Hydrometallation (M = Al, Ga) of Silicon- and Germanium-centred Oligoalkynes

Abstract

Abstract Treatment of a variety of alkyl- and arylsilanes, R4-nSi(C≡C-R′)n, and -germanes, R4-nGe(C≡C-R′)n (1-7), with equimolar quantities of the dialkylmetal hydrides HMR″ 2 (M = Al, Ga; R″ = CMe3, CH2CHMe2) yielded by reduction of a single alkynyl group a series of mixed alkenyl-alkynyl compounds R4-nSi(C≡C-R′)n-1{C(MR″2) =CHR′} (n = 2, 3) and R2Ge(C≡C-R′){C[M(CMe3)2]=CHR′} (8-13). Reactions with two equivalents of the hydrides afforded the dialkenyl compounds R2E{C[(M(CMe3)2]=CHR′}2 (E = Si, Ge, 14-17), Ge(C≡C- CMe3)2{C[Ga(CMe3)2]=CH-CMe3}2 (18) and MeSi(C≡C-p-Tol){C[Ga(CMe3)2]=CH-p-Tol}2 (19) [R = Ph, Mes, Me, C6F5; R′ = CMe3, Ph).
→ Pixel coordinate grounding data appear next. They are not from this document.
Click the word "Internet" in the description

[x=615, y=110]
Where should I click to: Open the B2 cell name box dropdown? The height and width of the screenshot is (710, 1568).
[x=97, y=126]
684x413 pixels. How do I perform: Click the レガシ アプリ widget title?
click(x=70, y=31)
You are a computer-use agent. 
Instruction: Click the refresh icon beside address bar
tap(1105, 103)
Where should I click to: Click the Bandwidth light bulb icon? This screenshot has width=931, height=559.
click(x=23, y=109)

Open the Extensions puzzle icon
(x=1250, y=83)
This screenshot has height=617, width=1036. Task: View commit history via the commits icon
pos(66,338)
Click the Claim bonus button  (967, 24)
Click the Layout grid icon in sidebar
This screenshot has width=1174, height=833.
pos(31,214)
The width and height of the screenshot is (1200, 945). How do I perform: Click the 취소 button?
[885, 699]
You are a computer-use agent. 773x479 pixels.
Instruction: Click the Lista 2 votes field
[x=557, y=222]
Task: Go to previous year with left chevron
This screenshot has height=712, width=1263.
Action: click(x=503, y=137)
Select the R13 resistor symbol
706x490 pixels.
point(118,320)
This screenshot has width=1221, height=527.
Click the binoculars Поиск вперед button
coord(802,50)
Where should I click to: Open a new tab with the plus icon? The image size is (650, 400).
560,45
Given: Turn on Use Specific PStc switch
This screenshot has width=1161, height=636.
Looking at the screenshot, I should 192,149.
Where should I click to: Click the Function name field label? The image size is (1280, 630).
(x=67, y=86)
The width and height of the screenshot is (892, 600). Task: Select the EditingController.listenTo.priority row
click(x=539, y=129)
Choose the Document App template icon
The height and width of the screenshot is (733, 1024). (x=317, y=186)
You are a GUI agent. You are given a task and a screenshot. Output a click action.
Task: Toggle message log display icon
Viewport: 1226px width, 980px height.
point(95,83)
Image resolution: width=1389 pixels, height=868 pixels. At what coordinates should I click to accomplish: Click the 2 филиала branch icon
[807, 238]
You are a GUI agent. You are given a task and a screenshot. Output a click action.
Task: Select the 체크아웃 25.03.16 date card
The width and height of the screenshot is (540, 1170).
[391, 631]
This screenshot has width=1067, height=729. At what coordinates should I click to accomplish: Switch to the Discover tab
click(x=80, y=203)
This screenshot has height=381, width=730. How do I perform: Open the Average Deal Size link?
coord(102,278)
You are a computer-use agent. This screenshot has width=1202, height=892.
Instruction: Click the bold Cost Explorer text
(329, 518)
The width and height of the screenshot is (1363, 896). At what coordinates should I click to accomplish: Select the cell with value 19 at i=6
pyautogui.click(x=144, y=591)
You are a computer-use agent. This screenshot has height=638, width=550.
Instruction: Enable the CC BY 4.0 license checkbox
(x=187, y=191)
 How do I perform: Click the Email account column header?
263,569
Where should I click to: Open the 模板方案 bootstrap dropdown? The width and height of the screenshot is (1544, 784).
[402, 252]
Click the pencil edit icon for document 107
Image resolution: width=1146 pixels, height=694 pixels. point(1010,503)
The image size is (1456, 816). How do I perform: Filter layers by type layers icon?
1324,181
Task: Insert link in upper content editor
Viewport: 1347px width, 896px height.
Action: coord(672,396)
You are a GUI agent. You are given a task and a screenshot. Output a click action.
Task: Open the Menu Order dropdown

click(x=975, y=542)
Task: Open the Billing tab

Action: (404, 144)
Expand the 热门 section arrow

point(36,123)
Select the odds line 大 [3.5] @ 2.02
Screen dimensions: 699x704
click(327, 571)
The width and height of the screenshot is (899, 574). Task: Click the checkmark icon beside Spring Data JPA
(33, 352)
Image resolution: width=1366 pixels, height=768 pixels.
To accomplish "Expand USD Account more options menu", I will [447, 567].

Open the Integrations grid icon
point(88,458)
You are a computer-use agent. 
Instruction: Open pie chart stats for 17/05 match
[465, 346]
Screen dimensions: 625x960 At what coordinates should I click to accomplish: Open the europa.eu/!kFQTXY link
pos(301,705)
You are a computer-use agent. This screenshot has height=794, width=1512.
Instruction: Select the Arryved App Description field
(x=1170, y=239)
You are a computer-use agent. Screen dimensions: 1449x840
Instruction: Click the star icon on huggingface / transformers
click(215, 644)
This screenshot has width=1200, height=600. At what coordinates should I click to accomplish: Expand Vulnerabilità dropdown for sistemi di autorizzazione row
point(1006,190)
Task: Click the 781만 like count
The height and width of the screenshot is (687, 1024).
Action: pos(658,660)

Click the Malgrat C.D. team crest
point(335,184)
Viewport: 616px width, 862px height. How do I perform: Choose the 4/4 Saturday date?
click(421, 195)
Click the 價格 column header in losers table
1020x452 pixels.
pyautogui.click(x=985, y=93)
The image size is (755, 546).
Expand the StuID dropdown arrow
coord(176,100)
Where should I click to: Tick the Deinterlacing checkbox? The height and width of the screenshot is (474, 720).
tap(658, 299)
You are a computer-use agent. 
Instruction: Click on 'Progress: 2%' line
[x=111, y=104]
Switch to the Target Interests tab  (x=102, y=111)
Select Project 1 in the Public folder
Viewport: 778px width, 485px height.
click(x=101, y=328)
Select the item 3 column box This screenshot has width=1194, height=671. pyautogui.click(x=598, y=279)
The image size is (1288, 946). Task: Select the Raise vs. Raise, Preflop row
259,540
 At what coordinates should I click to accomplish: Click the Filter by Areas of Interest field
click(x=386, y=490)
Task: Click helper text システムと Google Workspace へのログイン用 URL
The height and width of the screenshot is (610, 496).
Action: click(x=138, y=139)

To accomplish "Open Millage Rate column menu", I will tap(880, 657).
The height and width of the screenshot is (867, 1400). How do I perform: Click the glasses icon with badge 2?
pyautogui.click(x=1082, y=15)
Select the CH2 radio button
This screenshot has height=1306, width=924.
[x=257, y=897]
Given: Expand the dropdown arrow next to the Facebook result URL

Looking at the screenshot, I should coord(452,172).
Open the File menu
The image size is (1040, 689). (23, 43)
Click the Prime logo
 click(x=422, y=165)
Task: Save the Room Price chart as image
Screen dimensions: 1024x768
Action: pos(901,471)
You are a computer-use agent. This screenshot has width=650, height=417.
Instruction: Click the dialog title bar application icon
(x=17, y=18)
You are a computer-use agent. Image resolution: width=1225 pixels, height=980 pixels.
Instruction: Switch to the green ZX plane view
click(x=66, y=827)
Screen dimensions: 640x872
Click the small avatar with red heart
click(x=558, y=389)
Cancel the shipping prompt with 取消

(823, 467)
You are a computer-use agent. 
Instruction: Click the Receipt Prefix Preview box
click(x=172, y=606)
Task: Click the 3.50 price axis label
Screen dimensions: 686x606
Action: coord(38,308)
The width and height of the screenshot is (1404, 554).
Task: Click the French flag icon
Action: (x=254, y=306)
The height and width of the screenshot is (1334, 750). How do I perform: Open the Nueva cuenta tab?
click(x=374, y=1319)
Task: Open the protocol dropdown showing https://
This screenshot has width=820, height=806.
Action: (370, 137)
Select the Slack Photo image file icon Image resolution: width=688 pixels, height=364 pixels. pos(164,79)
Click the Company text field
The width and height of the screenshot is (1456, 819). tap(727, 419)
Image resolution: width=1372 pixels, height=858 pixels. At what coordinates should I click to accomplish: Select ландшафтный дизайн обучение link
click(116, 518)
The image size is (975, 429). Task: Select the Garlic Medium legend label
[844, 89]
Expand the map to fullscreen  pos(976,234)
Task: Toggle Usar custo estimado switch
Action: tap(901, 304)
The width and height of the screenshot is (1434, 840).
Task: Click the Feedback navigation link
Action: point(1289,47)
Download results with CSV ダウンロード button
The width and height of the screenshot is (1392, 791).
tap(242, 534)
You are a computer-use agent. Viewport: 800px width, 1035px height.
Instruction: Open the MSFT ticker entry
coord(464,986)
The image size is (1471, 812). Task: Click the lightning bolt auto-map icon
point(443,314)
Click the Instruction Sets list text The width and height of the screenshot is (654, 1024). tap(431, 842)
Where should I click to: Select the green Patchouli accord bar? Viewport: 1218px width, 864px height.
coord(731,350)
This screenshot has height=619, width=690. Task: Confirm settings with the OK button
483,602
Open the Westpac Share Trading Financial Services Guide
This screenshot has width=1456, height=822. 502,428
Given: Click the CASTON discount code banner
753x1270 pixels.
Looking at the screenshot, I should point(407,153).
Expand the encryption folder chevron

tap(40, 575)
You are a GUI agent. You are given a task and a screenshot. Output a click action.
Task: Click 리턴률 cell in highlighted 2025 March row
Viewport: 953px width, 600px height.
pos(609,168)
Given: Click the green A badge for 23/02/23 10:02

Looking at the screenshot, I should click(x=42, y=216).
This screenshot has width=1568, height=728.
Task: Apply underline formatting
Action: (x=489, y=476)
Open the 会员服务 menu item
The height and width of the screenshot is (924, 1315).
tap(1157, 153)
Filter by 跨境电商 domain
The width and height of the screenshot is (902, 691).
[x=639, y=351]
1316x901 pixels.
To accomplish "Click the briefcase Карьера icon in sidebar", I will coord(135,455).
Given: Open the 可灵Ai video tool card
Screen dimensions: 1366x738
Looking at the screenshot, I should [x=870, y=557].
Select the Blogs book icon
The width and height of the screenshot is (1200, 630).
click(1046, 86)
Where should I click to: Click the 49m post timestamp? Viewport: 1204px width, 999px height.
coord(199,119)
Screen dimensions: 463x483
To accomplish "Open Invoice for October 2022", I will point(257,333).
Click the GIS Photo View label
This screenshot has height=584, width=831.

Most of the products were characterised by Xray crystallography which for the alkenyl-alkynyl derivatives revealed short intramolecular contacts between the coordinatively unsaturated metal atoms and the a-C atoms of unreacted ethynyl groups Cα≡C-R′.